If personal data we hold about you is subject to a breach or unauthorised disclosure or access, we will report this to the Information Commissioner’s Office (ICO) and/or our data protection manager.
If a breach is likely to result in a risk to your data rights and freedoms, we will notify you as soon as possible.
Transferring your information outside Europe
We will not transfer your personal data in a systematic way outside of the European Economic Area or UK (“EEA”) but there may be circumstances in which certain personal information is transferred outside of the EEA, in particular:
- From time to time, some of our data processors (including server providers), may be based outside of the EEA. In that case, we will ensure we have an agreement in place with such processors to provide adequate safeguards and a copy of such safeguards will be available on request.
- If you are engaged in negotiations or discussions with a party outside the EEA and we are representing you in those negotiations or discussions then we may need to provide certain personal information to that party;
- If you use our services while you are outside the EEA, your information may be transferred outside the EEA in order to provide you with our services;
- We may communicate with individuals or organisations outside of the EEA in providing our services.
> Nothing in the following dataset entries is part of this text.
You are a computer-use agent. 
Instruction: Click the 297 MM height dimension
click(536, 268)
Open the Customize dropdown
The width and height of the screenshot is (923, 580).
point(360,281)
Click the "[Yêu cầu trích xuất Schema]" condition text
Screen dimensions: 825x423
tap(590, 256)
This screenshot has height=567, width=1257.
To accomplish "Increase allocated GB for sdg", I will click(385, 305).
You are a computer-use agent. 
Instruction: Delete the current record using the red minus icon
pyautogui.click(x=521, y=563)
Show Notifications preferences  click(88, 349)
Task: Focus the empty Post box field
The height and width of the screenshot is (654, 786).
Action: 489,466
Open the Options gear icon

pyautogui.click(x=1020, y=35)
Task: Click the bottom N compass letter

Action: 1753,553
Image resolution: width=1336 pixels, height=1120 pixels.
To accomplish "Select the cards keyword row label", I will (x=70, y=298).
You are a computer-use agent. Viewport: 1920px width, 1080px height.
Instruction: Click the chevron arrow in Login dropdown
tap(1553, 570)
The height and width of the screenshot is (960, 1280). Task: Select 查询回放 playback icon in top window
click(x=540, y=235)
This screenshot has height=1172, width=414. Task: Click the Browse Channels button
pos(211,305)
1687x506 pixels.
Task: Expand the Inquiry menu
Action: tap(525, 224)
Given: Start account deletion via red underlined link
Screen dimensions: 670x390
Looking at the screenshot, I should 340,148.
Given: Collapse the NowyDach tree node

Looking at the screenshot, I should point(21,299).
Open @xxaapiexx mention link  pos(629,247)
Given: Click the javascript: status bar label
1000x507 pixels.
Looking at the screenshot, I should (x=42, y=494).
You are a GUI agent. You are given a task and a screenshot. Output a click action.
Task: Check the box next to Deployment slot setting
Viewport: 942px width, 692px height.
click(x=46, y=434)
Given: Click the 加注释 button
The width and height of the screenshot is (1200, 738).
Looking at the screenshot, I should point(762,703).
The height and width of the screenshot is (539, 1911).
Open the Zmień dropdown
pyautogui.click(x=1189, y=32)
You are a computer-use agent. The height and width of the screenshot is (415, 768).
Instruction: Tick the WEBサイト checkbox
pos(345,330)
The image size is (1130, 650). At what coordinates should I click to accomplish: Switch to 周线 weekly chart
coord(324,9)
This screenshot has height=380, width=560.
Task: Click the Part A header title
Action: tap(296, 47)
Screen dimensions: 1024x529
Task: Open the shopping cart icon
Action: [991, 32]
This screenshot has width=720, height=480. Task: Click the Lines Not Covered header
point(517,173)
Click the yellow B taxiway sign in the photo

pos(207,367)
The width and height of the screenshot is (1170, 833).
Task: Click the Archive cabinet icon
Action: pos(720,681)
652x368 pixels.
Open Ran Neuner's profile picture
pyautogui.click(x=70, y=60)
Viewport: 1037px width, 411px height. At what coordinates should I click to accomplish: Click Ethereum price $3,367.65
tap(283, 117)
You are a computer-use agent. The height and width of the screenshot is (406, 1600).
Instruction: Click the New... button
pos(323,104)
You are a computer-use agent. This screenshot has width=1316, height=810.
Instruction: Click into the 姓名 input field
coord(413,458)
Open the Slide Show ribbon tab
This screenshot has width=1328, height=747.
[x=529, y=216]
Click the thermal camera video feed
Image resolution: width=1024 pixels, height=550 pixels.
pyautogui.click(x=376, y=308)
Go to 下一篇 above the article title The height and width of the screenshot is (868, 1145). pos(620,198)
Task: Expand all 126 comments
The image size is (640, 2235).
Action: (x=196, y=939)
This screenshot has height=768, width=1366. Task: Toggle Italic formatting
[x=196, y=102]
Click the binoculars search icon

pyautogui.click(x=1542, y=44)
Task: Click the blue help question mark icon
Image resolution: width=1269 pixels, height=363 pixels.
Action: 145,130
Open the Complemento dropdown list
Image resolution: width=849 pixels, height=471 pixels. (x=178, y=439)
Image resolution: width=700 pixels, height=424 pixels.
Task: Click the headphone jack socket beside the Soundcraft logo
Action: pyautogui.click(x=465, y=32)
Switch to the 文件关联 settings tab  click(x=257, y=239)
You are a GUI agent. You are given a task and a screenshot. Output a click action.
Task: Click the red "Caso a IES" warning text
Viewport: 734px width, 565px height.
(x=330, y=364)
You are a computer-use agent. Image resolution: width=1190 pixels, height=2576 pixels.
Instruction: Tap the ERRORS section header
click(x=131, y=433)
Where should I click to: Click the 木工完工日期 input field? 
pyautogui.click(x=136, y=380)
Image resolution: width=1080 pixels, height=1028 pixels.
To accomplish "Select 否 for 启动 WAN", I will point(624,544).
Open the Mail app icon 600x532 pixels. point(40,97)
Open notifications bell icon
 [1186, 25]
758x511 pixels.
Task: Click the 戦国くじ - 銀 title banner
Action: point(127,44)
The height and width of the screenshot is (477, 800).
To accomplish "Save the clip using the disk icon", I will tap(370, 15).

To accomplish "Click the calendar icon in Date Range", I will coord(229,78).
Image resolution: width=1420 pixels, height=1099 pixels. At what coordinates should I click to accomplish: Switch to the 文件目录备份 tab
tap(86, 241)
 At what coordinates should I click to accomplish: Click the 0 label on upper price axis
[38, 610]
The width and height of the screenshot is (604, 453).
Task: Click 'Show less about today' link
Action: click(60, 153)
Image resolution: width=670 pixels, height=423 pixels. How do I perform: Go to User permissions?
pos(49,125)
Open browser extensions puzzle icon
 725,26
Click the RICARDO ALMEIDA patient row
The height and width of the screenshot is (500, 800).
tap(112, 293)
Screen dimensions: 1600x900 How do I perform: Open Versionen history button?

Those communications may include personal information (such as contact information) for example you may be outside of the EEA when we communicate with you;
- From time to time your information may be stored in devices which are used by our staff outside of the EEA (but staff will be subject to our cyber-security policies).
If we transfer your information outside of the EEA, and the third country or international organisation in question has not been deemed by the EU Commission to have adequate data protection laws, we will provide appropriate safeguards and we will be responsible for ensuring your privacy rights continue to be protected as outlined in this notice.